Another worry that is now circulating is potential al Qa'eda retaliation for Jordan's conspicuous support of American operations, possibly involving Predator drone attacks against targets in Afghanistan and Pakistan. "Bearing in mind that Jordan suffered a lot from the terrorist attacks of 2005, there was a sense over the last two years that al Qa'eda wasn't going to attack again," he said, referring to the co-ordinated bomb attacks on three hotels in Amman in November 2005, that killed 60 people, many of whom were attending a wedding party.
"Now it's about the price that Jordan could pay for co-operating with the Americans on this issue." But perhaps paramount among the public is concern that political reform at home has been sacrificed for the pay-off of unbending support for America - mainly in the form of money, estimated at hundreds of millions of dollars a year. Recent trends, according to many, seem to confirm that suspicion. Mustafa Hamarneh a political analyst who now runs a community centre in a village just outside Amman, said: "As far as Jordan's support for America's so-called war on terror, that is why it gets almost a free ride when it comes to movement on reform; the Americans look the other way.
"What we hear from people in Washington and from Americans visiting the region is, 'Don't expect pressure from Washington'." David Schenker, a fellow at the Washington Institute for Near East Policy and a former adviser to Donald Rumsfeld, the former secretary of defence, said the US has always been hesitant to press Jordan on democratic reforms. "Although governance in Jordan is a concern, given all the other competing priorities, today it's pretty low on the list," he said.

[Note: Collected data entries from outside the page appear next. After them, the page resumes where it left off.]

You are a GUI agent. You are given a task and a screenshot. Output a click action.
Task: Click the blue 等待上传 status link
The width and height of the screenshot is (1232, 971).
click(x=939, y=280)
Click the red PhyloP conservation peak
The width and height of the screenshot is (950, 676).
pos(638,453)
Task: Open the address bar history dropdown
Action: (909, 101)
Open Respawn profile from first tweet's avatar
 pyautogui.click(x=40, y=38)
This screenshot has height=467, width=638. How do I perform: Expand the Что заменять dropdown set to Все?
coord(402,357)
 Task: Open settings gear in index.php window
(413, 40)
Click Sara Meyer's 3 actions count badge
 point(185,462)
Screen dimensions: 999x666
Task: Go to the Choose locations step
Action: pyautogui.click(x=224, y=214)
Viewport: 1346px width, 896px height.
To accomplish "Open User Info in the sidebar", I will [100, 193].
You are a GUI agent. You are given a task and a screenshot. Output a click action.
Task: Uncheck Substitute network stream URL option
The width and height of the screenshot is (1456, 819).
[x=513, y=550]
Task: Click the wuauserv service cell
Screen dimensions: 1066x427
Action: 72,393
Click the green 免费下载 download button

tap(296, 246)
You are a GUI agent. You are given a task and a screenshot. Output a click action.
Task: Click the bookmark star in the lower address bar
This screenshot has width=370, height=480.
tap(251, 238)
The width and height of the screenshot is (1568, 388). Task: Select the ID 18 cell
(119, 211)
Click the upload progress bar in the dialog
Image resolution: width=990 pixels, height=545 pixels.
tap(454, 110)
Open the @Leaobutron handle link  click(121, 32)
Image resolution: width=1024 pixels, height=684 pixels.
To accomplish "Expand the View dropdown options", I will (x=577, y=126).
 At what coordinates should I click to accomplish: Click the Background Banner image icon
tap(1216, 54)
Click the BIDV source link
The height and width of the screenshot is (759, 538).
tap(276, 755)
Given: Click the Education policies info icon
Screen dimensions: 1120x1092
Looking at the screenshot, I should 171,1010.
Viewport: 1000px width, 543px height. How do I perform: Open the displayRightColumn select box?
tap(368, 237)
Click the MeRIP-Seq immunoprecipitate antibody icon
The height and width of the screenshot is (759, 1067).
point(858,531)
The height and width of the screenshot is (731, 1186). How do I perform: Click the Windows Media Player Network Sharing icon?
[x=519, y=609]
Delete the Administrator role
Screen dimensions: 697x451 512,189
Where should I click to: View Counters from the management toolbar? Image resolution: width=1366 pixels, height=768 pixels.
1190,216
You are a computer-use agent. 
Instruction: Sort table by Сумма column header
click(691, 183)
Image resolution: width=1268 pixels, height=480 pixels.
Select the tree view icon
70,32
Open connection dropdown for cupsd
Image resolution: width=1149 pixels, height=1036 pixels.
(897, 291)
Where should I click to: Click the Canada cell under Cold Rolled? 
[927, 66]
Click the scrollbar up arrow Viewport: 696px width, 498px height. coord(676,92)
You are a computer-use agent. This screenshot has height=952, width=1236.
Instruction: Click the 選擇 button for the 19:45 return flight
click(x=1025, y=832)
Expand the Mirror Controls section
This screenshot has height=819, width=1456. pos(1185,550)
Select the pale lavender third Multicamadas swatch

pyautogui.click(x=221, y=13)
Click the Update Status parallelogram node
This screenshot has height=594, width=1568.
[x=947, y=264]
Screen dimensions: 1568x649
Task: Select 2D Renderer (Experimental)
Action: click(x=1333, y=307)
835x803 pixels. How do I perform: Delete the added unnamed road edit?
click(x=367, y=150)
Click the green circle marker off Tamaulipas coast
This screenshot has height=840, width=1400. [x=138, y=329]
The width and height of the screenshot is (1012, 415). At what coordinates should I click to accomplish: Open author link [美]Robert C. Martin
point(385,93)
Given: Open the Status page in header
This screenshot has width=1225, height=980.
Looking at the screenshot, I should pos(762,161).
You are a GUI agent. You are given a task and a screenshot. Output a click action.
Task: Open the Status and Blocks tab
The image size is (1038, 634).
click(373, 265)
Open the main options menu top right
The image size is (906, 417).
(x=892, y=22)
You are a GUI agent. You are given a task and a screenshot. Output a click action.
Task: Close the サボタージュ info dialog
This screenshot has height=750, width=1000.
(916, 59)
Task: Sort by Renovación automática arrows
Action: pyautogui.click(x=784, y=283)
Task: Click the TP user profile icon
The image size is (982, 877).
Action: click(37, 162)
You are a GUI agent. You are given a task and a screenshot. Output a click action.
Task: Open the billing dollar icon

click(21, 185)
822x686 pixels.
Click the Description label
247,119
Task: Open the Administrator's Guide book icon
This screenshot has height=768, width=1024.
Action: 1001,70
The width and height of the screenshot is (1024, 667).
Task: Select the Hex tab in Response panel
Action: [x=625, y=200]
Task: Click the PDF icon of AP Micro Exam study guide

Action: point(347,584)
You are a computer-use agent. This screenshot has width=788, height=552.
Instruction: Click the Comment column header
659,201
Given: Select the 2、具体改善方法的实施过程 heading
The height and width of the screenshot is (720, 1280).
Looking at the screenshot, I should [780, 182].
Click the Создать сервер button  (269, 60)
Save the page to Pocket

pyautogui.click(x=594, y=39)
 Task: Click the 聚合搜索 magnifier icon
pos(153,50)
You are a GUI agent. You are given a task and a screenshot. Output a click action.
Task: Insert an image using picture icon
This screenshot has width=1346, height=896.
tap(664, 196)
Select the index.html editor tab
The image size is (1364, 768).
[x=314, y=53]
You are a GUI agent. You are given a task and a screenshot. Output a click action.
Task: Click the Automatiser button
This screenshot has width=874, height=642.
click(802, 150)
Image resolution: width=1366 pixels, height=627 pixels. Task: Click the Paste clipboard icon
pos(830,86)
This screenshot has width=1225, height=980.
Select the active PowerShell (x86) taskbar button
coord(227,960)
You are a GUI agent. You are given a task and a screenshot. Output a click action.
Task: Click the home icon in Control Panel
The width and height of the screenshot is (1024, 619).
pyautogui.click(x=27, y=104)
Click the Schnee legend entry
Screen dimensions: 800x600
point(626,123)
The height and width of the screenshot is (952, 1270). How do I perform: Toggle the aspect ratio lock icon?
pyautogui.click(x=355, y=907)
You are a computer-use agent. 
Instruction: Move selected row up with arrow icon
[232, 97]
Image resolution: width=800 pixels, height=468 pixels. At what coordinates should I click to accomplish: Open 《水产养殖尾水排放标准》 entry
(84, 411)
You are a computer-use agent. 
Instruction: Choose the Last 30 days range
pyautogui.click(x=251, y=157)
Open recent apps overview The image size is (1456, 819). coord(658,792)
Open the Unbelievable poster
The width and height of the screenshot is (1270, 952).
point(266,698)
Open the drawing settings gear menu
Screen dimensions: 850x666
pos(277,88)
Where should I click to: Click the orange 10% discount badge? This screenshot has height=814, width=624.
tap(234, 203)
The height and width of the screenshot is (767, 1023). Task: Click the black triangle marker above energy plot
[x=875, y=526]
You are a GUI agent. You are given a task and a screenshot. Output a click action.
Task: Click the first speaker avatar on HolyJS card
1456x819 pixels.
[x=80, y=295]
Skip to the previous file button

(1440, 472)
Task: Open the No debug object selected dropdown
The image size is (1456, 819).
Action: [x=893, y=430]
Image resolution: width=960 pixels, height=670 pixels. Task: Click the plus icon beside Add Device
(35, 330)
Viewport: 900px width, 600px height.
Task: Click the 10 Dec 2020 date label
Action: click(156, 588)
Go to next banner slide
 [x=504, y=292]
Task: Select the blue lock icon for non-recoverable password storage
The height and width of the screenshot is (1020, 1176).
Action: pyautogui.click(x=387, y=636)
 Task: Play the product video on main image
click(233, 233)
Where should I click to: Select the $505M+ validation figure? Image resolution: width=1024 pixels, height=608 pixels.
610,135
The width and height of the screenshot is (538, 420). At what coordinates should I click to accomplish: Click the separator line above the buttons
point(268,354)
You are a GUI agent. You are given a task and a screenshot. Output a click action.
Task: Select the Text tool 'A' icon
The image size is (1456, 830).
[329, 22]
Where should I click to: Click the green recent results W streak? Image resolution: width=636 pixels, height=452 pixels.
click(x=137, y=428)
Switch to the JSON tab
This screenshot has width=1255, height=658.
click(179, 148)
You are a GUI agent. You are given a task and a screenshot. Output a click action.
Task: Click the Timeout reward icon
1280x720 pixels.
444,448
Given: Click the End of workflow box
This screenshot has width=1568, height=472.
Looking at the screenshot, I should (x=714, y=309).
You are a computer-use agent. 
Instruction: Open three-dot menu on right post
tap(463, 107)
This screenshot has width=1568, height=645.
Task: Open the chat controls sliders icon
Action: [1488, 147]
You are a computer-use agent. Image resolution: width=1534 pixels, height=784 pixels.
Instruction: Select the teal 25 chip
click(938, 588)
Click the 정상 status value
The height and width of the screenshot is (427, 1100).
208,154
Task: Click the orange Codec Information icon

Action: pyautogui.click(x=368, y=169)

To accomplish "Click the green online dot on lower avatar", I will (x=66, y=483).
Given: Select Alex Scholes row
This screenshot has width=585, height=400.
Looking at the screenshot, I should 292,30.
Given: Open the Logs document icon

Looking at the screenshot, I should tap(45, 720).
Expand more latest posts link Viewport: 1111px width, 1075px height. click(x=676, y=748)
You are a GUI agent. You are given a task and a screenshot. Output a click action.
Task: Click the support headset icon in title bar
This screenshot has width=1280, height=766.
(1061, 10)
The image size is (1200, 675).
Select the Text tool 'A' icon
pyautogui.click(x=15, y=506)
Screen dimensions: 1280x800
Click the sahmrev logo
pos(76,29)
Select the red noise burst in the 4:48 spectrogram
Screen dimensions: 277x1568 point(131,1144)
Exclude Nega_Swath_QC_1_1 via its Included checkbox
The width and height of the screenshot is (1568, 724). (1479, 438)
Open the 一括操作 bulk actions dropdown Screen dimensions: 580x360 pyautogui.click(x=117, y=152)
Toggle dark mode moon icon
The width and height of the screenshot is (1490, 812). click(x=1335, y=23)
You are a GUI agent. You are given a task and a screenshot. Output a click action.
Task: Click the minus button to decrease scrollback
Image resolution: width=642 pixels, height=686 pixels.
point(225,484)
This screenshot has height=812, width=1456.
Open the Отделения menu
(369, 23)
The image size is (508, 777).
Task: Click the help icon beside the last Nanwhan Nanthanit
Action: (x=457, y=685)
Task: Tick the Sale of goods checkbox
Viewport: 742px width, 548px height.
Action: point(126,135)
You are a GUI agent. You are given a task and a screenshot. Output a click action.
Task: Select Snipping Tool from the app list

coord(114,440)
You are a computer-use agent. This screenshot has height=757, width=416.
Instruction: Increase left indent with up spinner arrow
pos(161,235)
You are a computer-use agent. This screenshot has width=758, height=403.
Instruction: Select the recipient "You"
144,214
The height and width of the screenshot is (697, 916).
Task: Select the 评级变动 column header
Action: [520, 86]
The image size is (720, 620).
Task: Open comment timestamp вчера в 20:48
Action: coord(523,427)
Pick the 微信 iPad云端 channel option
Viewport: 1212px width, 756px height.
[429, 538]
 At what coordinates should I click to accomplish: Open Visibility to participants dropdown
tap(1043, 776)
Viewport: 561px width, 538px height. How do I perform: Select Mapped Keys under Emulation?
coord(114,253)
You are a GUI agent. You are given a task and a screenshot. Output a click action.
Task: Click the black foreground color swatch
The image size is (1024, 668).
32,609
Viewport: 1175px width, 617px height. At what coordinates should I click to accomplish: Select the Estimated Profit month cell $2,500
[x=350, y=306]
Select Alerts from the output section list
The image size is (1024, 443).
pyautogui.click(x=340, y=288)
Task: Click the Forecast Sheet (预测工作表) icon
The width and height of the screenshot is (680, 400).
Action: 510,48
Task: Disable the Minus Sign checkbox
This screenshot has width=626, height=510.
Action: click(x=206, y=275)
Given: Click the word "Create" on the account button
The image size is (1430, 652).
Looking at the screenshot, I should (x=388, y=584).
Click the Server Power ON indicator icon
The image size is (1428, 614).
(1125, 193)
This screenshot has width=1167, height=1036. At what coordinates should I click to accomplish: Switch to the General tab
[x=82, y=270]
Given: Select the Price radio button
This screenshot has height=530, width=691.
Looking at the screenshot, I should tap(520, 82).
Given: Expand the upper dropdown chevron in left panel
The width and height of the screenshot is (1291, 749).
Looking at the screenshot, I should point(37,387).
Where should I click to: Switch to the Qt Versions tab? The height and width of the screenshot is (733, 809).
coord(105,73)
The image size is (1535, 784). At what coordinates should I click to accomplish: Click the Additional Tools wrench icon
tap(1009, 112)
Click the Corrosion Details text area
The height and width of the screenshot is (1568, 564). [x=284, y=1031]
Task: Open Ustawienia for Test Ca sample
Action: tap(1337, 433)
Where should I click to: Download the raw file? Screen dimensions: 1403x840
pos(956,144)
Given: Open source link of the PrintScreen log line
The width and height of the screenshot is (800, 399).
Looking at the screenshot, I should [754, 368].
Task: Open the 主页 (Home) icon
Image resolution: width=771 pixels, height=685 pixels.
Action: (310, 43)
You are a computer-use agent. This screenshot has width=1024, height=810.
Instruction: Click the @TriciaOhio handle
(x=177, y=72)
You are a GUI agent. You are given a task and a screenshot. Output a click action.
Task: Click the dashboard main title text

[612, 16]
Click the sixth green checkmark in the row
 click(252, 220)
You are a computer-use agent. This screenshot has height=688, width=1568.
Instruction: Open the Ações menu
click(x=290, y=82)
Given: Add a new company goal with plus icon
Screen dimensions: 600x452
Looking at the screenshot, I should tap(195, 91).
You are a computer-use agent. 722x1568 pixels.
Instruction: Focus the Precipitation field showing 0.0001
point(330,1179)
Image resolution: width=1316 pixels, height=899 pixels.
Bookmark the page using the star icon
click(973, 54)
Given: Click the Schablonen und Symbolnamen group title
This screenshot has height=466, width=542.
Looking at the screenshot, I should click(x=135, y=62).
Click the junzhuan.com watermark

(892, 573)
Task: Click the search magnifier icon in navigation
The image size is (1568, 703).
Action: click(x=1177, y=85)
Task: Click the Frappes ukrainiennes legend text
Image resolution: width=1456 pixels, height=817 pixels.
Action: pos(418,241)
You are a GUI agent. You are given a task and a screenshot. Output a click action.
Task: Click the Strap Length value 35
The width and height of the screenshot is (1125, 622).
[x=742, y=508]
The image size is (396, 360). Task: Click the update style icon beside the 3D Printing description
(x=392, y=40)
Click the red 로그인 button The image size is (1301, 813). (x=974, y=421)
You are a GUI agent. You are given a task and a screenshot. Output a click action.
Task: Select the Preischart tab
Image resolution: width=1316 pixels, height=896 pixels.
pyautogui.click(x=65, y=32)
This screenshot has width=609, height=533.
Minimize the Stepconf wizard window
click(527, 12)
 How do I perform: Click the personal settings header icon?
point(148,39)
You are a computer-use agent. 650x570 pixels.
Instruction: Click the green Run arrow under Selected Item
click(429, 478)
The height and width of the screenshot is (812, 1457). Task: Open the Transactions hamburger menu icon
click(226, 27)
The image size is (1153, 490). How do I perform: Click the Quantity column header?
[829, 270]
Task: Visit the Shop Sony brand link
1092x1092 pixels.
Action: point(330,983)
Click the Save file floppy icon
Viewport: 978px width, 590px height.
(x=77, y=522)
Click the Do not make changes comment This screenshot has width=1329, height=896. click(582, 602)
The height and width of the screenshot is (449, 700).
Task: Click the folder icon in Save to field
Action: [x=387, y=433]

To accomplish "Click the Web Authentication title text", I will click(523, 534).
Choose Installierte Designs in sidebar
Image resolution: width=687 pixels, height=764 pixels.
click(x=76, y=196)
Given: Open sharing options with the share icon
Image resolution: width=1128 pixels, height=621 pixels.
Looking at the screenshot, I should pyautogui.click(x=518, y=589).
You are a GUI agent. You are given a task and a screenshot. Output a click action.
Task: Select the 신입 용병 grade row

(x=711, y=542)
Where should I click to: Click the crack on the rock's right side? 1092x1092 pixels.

But there is reason to be concerned about the state of governance in Jordan. Late last year the king dissolved parliament and placed palace loyalists in key government positions. It was in part motivated, many believe, by a desire to ram through an austerity budget to cope with the country's US$14 billion (Dh51bn) debt. Meanwhile, long-hoped-for changes to an electoral law accused of skewing results in favour of the crown's traditional political base appear to have been shelved for the time being.
At the same time, international human rights organisations have expressed concern about rampant abuses, including arbitrary detentions, torture in prison and, more recently, deaths from alleged police beatings. Some fear this pressure, combined with Jordan's enfeebled moderate Islamist opposition, could further choke off venues for peaceful discourse and, in turn, possibly lend itself to more radical actions.
The Muslim Brotherhood's political wing, the Islamic Action Front, was dealt a serious blow as a credible opposition force during the 2007 elections; it fared poorly at municipal and national polls, its members complain, because of government interference. Marwan Shehadeh, an expert on political Islam who lives in Jordan, said that may end up strengthening the hand of the group's hawkish elements. "I think what you'll see as a result of this is elements of the Brotherhood, not the leadership, but the more hawkish members, calling for more militant, radical actions," he said.
Regardless, he said, as the government helps stifle both moderate and militant Islamists, radicals and al Qa'eda sympathisers will, like Abu Mallal, increasingly find the internet their ideal forum for spreading their message. "It's becoming more influential, and al Qa'eda's political discourse is in general earning a lot of supporters through the internet," Mr Shehadeh said. "Militant activities are essentially frozen, and there are huge security efforts to track and control all salafis in Jordan," he said, referring to the austere and, in some cases, violent interpretation of Islam.